Given records |
####################
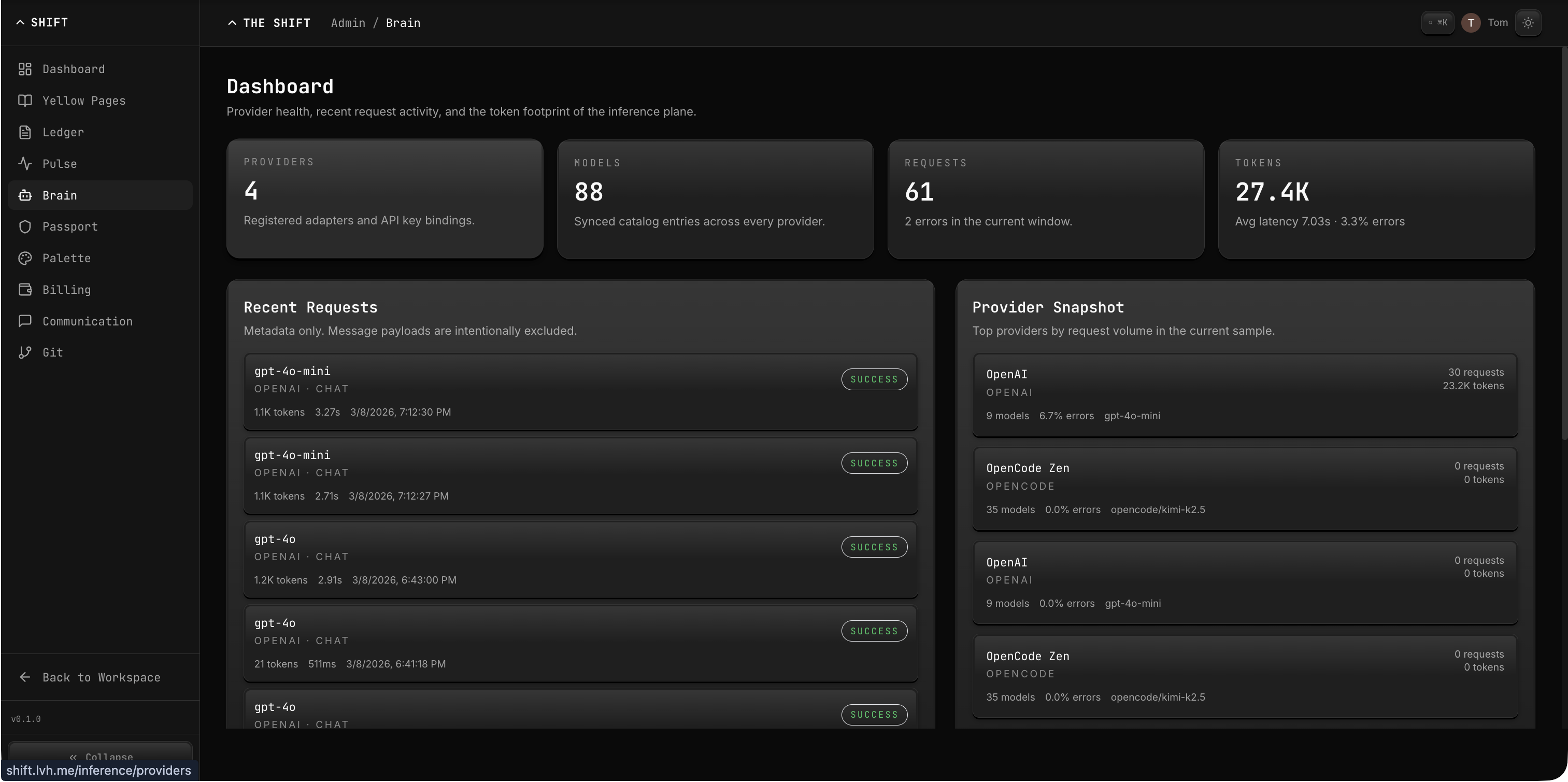Open the Communication section
The height and width of the screenshot is (782, 1568).
click(x=87, y=321)
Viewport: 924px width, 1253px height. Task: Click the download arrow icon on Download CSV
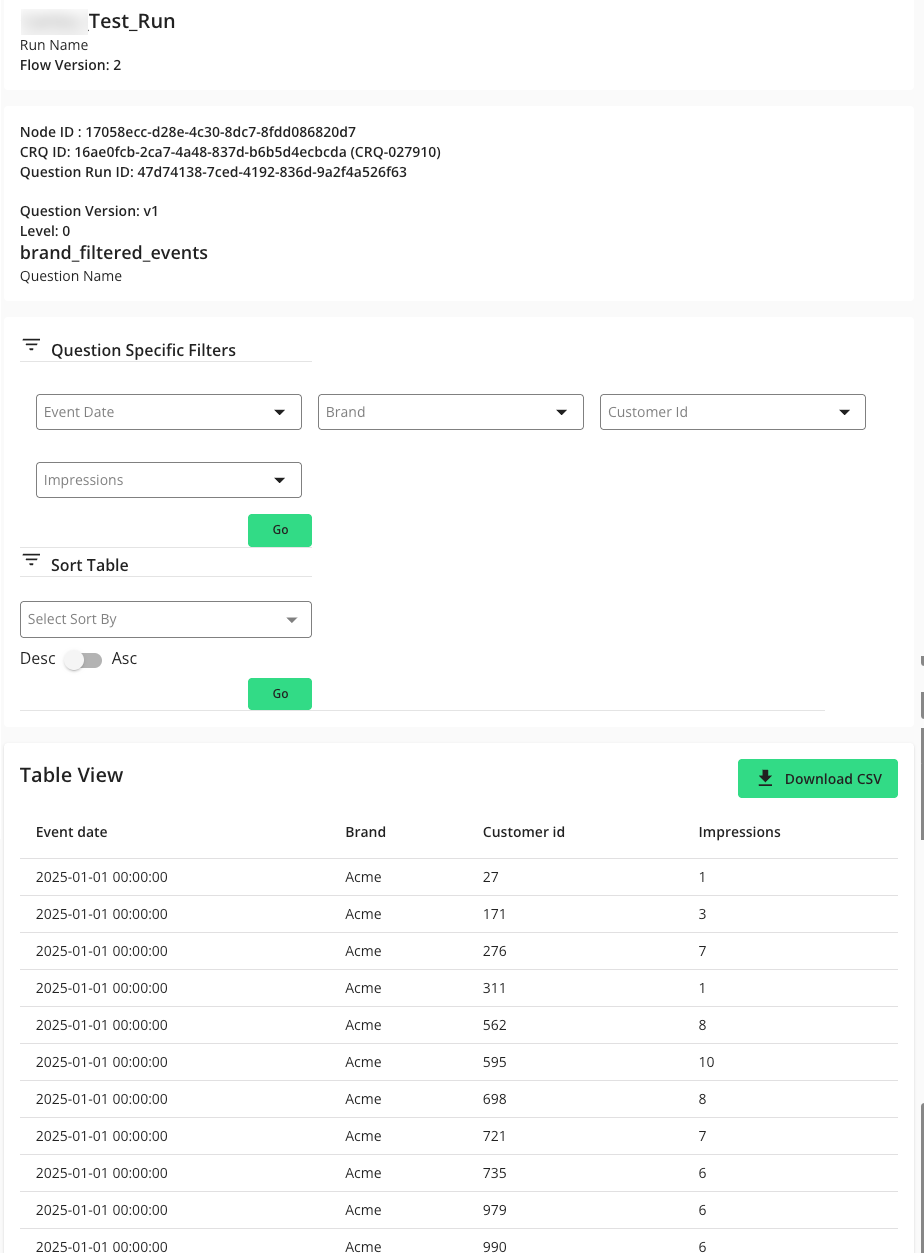(x=765, y=778)
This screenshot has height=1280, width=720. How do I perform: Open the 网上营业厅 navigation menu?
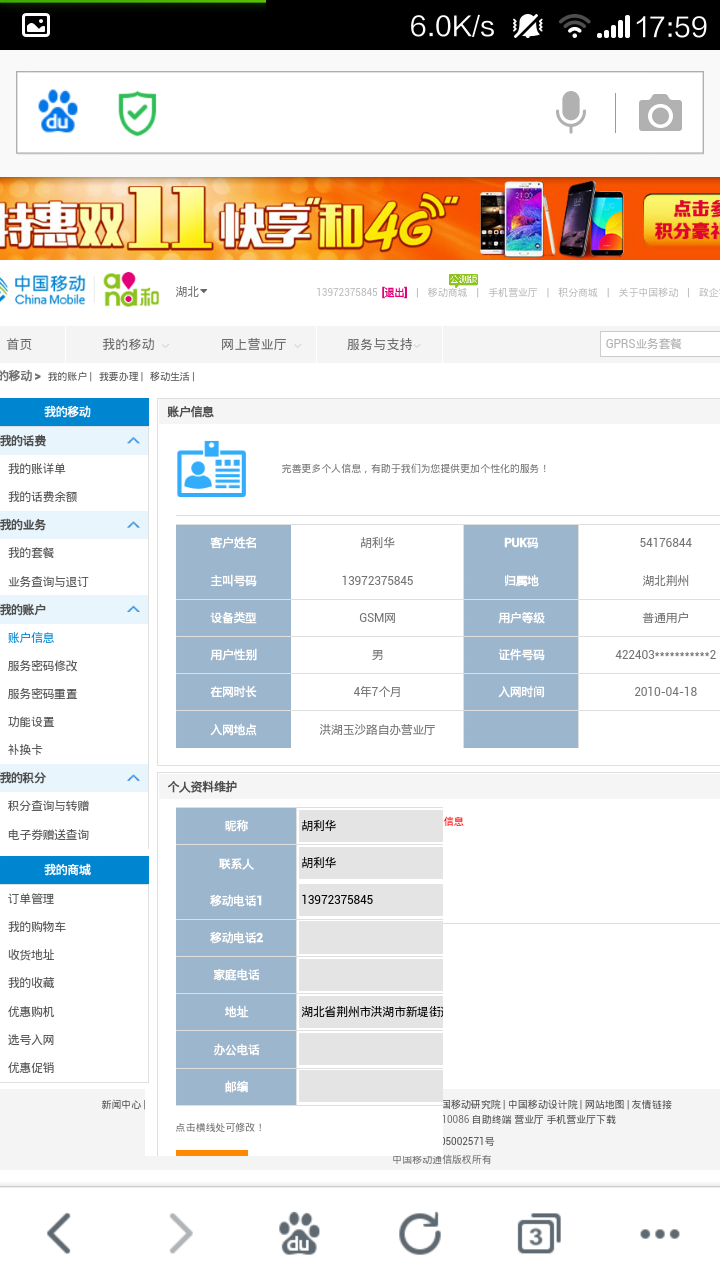[x=258, y=344]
####################
Task | Reproduce the data above word for word, omitting the pictures.

Reply to the exercise |
Open the Communication section
The height and width of the screenshot is (782, 1568).
click(x=87, y=321)
Viewport: 924px width, 1253px height. Task: Click the download arrow icon on Download CSV
(x=765, y=778)
This screenshot has height=1280, width=720. How do I perform: Open the 网上营业厅 navigation menu?
[x=258, y=344]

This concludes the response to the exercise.